* **To do**
Present every line of the listing below as a numbered list, skipping blank lines. Leave the pictures out of your answer.

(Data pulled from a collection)
++++++++++++++++++++

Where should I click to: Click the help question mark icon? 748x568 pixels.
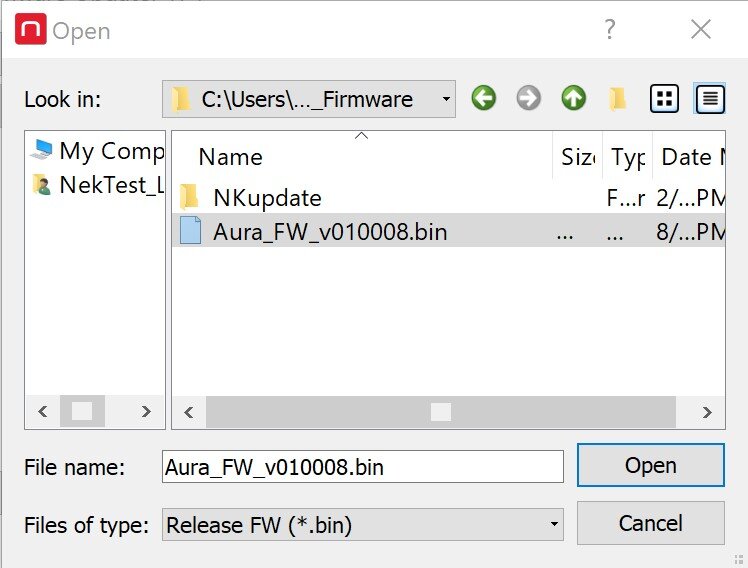[x=610, y=30]
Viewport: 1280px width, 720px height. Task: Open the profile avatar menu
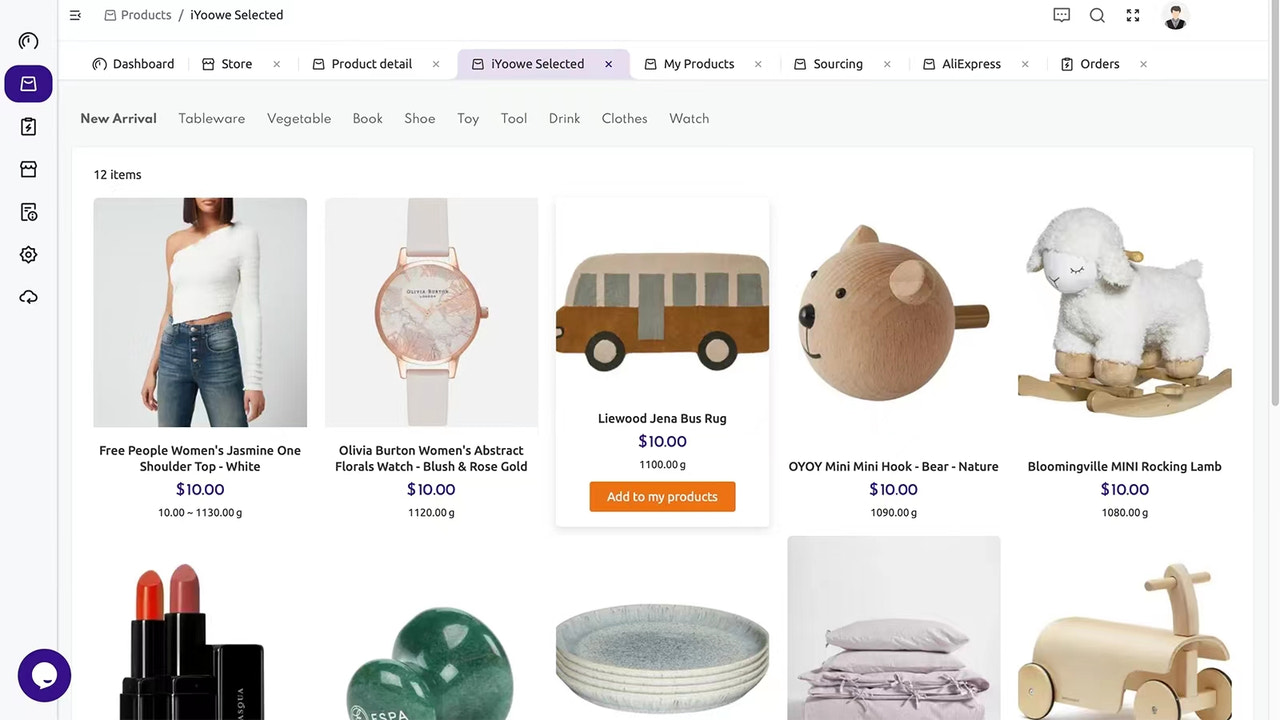click(x=1175, y=17)
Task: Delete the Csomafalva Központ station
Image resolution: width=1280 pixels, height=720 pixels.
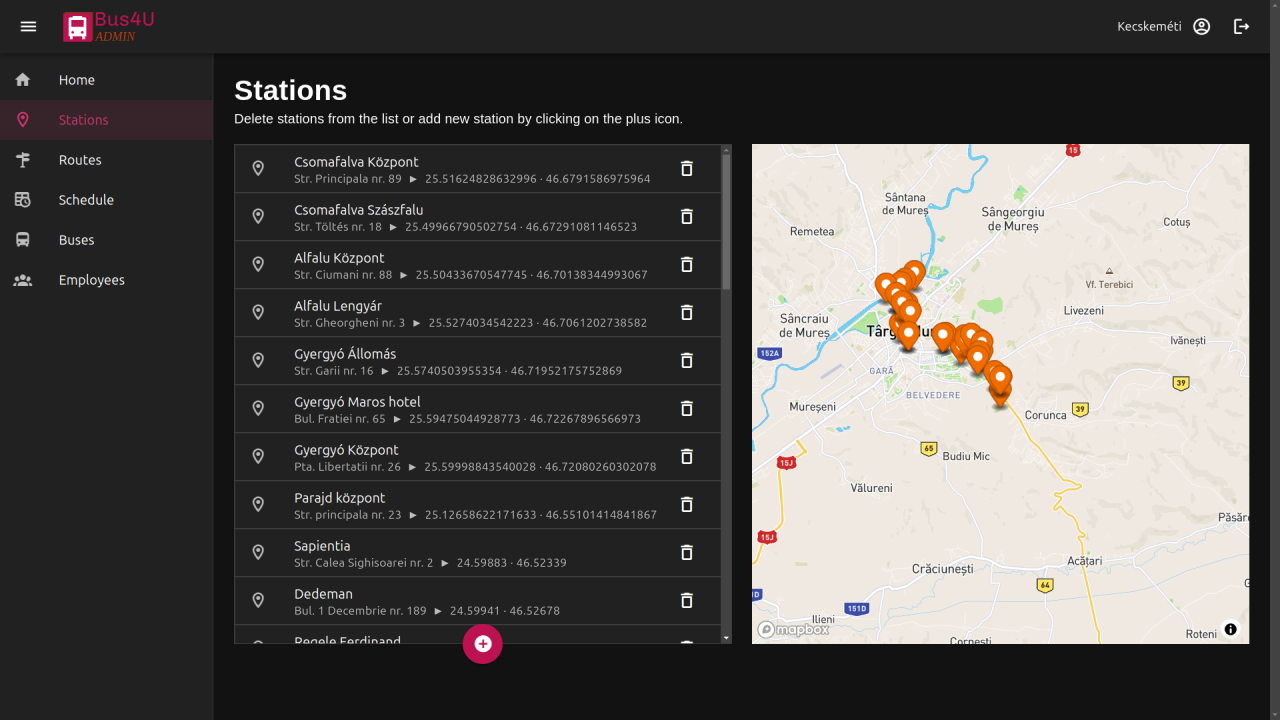Action: [x=686, y=169]
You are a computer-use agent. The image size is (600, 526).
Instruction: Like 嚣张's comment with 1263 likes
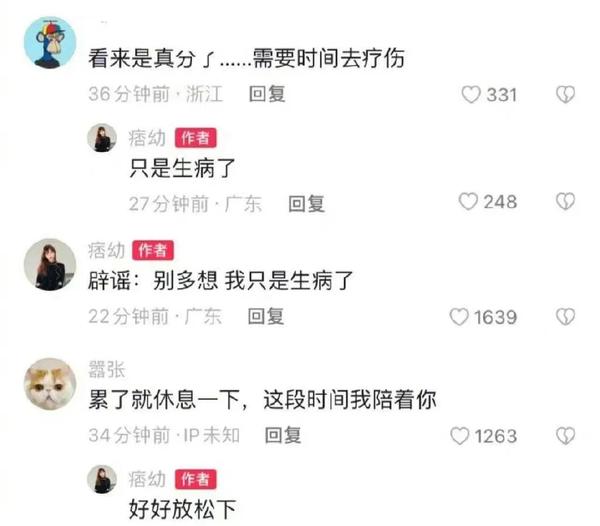(460, 436)
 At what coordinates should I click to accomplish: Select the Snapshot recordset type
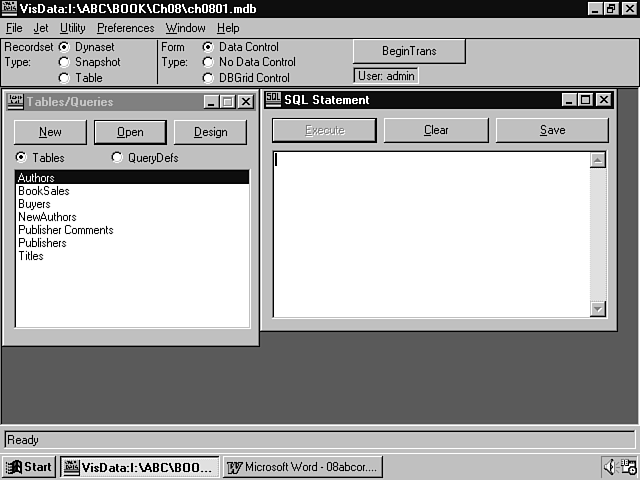coord(65,62)
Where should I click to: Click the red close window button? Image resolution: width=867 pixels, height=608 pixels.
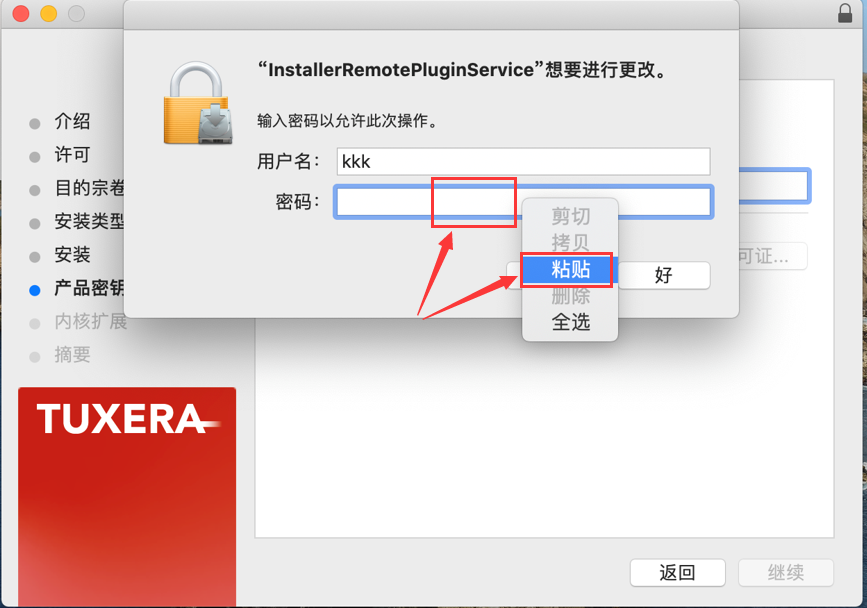(x=21, y=13)
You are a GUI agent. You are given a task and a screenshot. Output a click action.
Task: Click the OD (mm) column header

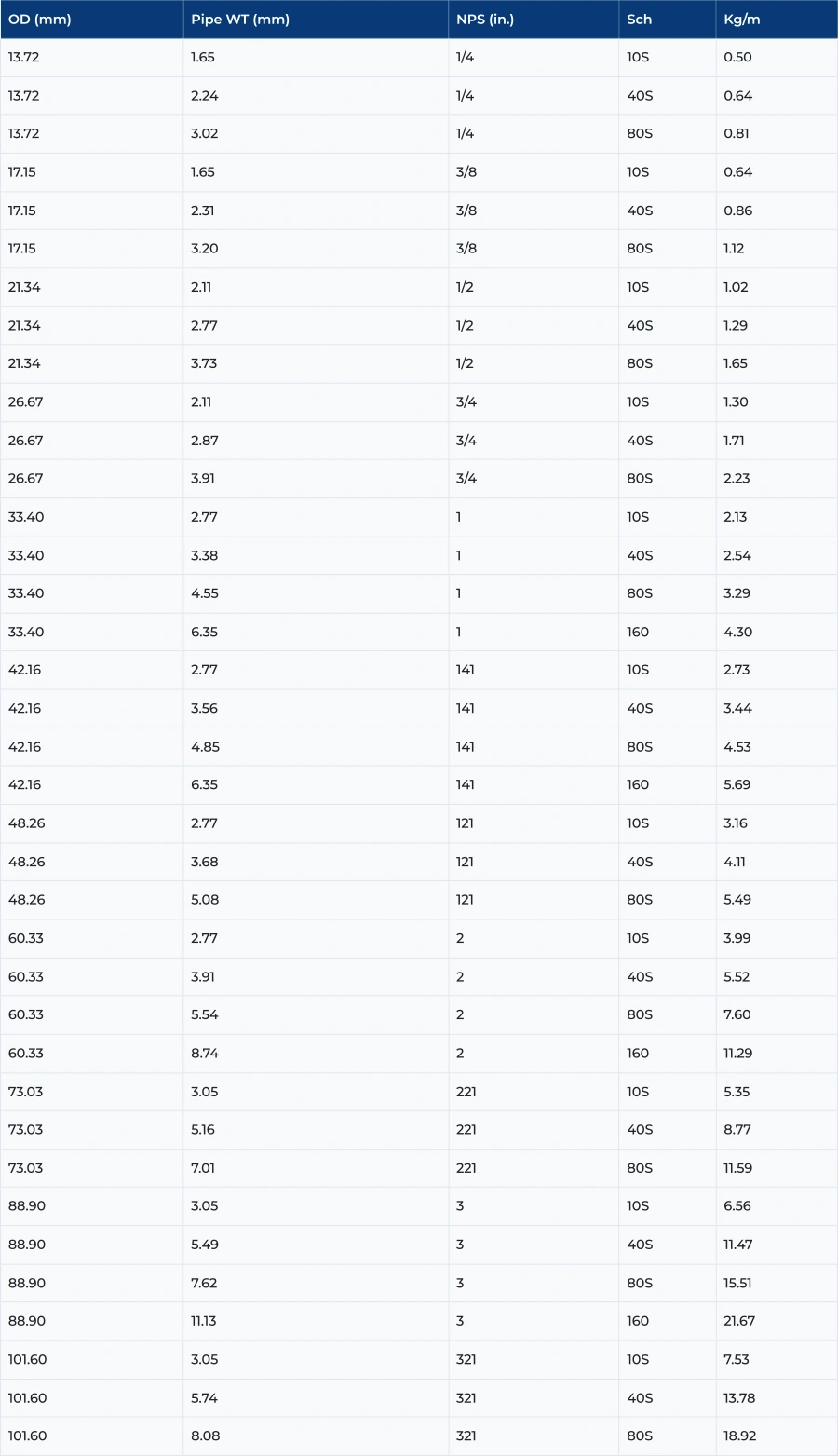[40, 20]
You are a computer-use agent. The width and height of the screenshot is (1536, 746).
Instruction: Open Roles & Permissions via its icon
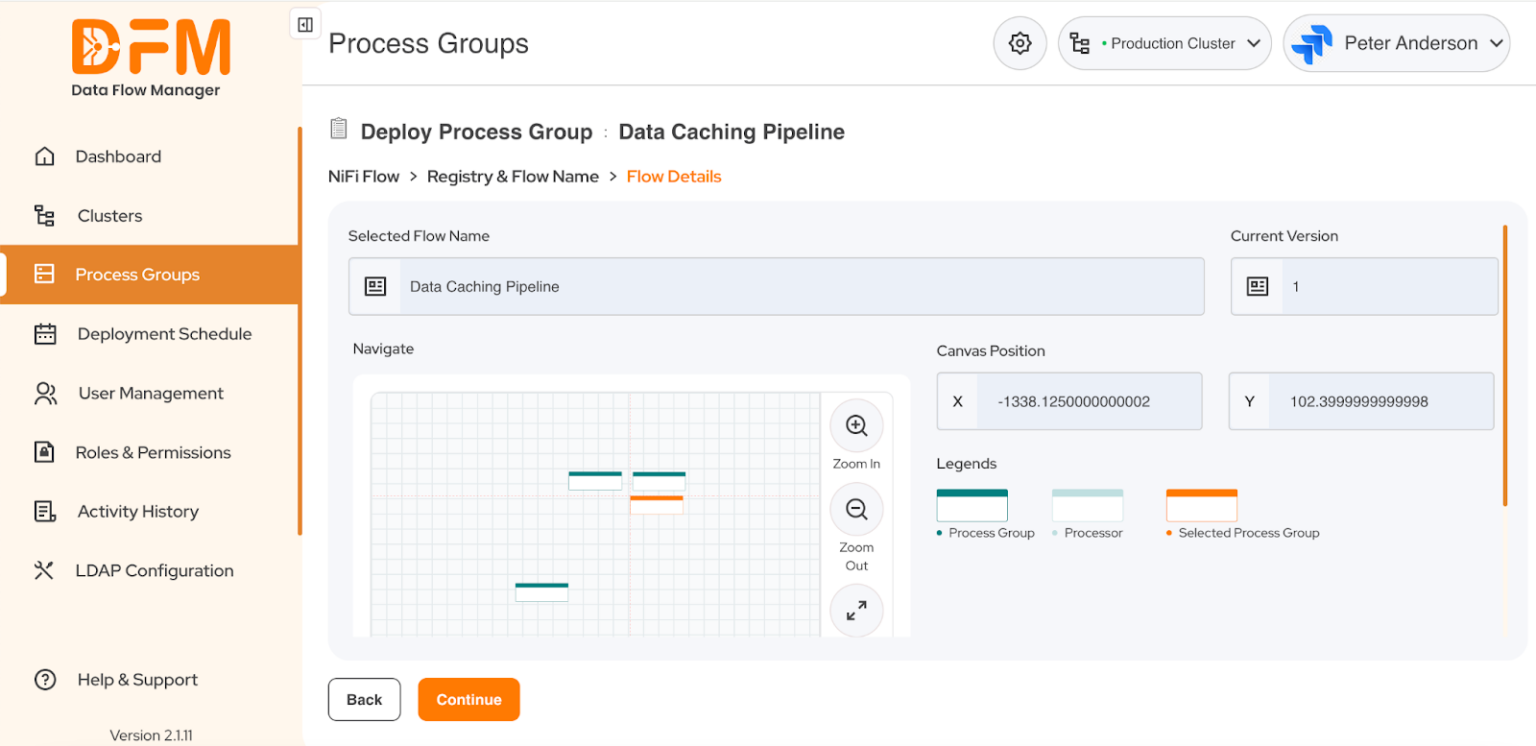pyautogui.click(x=45, y=452)
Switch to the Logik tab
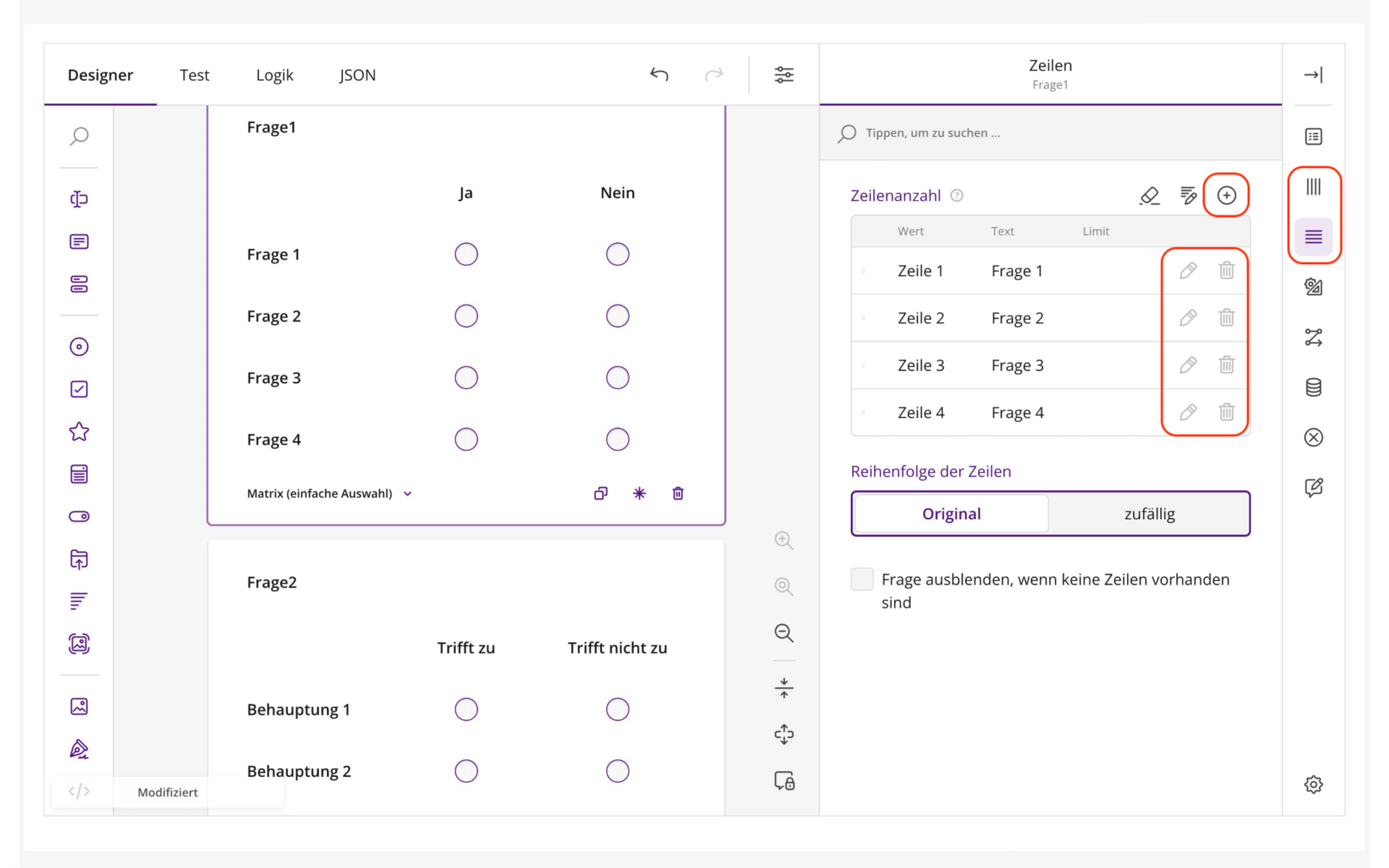The width and height of the screenshot is (1389, 868). click(x=274, y=75)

++++++++++++++++++++

* **Solution**
1. Where should I click to: Click the help question mark icon? 748x568 pixels.
2. [x=610, y=30]
3. Viewport: 1280px width, 720px height. Task: Open the profile avatar menu
4. click(x=1175, y=17)
5. Task: Delete the Csomafalva Központ station
6. Image resolution: width=1280 pixels, height=720 pixels.
7. Action: [x=686, y=169]
8. You are a computer-use agent. The image size is (600, 526).
9. Instruction: Like 嚣张's comment with 1263 likes
10. (460, 436)
11.  At what coordinates should I click to accomplish: Select the Snapshot recordset type
12. coord(65,62)
13. Where should I click to: Click the red close window button? Image resolution: width=867 pixels, height=608 pixels.
14. (x=21, y=13)
15. You are a GUI agent. You are given a task and a screenshot. Output a click action.
16. Task: Click the OD (mm) column header
17. [40, 20]
18. You are a computer-use agent. The width and height of the screenshot is (1536, 746).
19. Instruction: Open Roles & Permissions via its icon
20. pyautogui.click(x=45, y=452)
21. Switch to the Logik tab
22. The width and height of the screenshot is (1389, 868). click(x=274, y=75)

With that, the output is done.